You know, there's no list forgets a list, no list,
never was a list, never was a list. There's a file.
Somebody started a file, and Trump's name is in the

(16:53):
file regarding Epstein. I believe he's in there. Yeah, the
reason has been given, and it's not gonna make the
Democrats happy. He said his name is not on the
list because he was, you know, flying off to get
together with underage trafficked prostitutes that were you know, held

(17:14):
against their will for the pleasure of rich, old white men. Okay, No,
it turns out Epstein mentions Trump because he was mad
that Trump gets away with stuff and he doesn't. Epstein
said he was getting treated badly, but Trump wasn't. He

(17:36):
was he was mad that Trump doesn't get caught up
in the stuff, that he gets caught up and never
thrown in jail the way he should be. But look
at the where they treat me. Pretty much just him
complaining about the fact that, you know, Trump getting away
with stuff and he's not.

Speaker 1 (17:55):
May I point out how a tachic law.
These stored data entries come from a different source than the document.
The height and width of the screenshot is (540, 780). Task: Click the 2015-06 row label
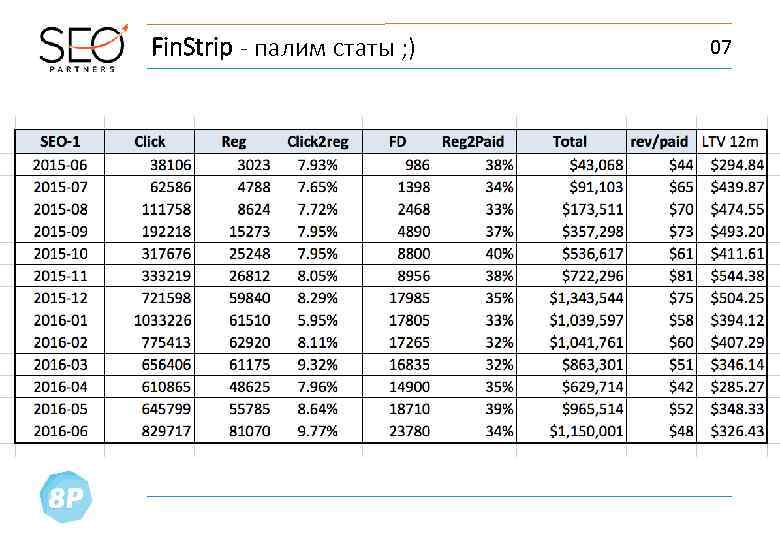click(x=60, y=165)
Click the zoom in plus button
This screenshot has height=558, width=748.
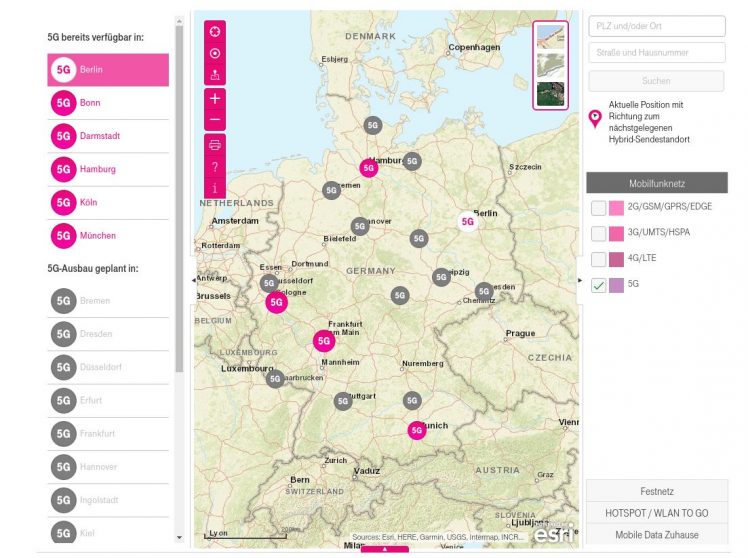[215, 98]
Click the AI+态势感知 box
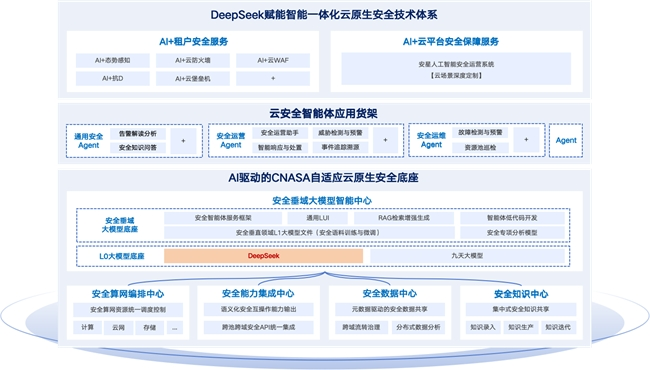The width and height of the screenshot is (650, 370). pyautogui.click(x=112, y=60)
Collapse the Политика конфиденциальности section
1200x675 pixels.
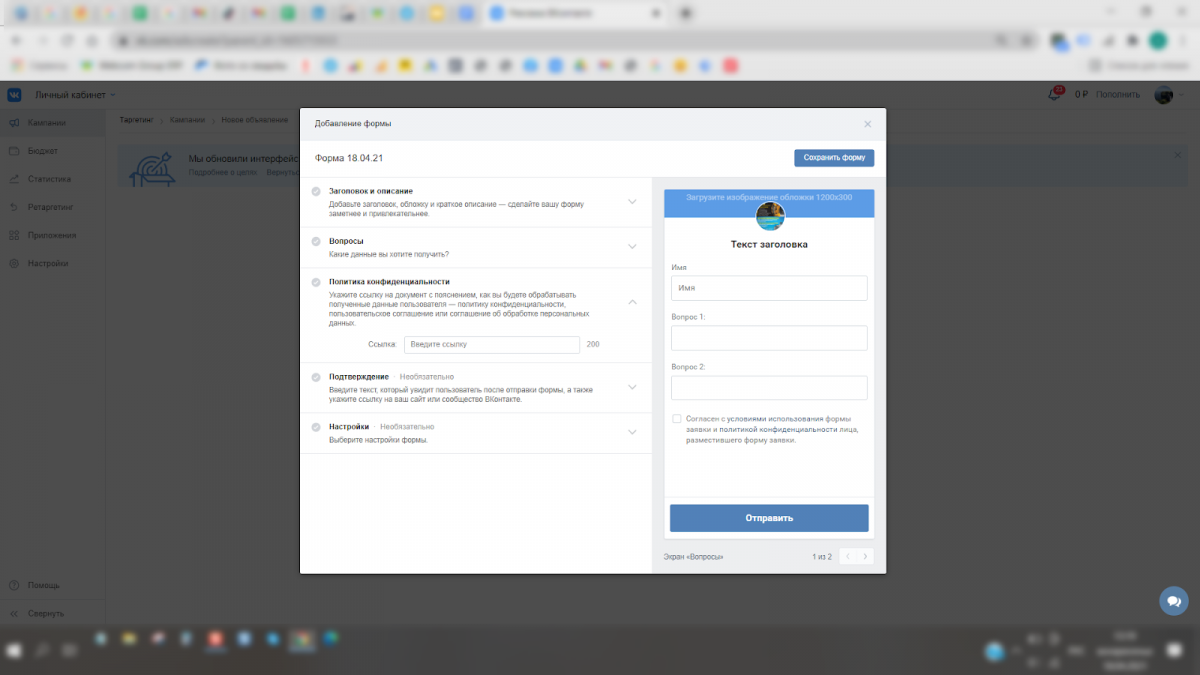pyautogui.click(x=632, y=301)
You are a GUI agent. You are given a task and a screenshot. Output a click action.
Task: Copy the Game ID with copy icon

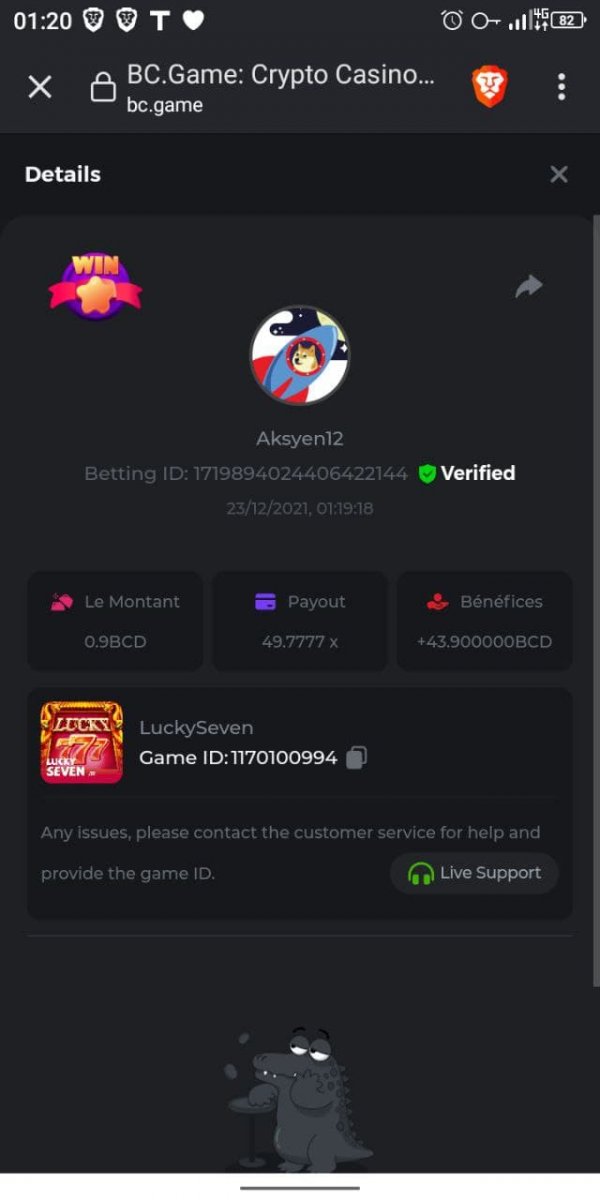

I believe
what you're saying is true. I have to say, what Epstein,
that's not true. In twenty eight he was convicted in
Florida for soliciting prostitution from a minor. He pleaded guilty,
got an eighteen month sentence with twelve months of house
arrest and work release. Was required to register as a
sex offender. But he got to go home here like
he got better treatment than I would. He got to

(18:17):
go to his office, he got to go to his house.
Do you think and by the way, the guy who's
a billionaire, you know, do you think he wasn't flying
off to Orgy Island in between the anywhere he wanted
to go, well, work release. Where do I need to
go for work? I need to go to my island
out in the middle of the Caribbean where I raped
teenage girls.

Speaker 2 (18:35):
I started to release somebody on a work release program
when they don't have a job. He worked out a
entire shop, putting the valvestems in or something. I don't think.

Speaker 1 (18:46):
So the judge is going to give you work release privileges.

Speaker 2 (18:49):
What is your job again?

Speaker 1 (18:50):
Oh, international hedge fund manager with a private jet and
multiple properties around the world. Okay, enjoy, yeah, enjoy your
business day. What is your job involved today? All thing
in Japan with another billionaire? Oh, I got you got
to do that.

Speaker 2 (19:04):
Plus, don't forget your schedule for your massage with Tiffany,
who is fifteen.

Speaker 1 (19:09):
Now it's a work massage. Yeah, I'm gonna be interviewing her.
And good morning everyone, Happy Friday.

Speaker 4 (19:16):
Happy Friday. I hope you have a great weekend.

Speaker 2 (19:18):
It was the longest week ever. I've never been so happy.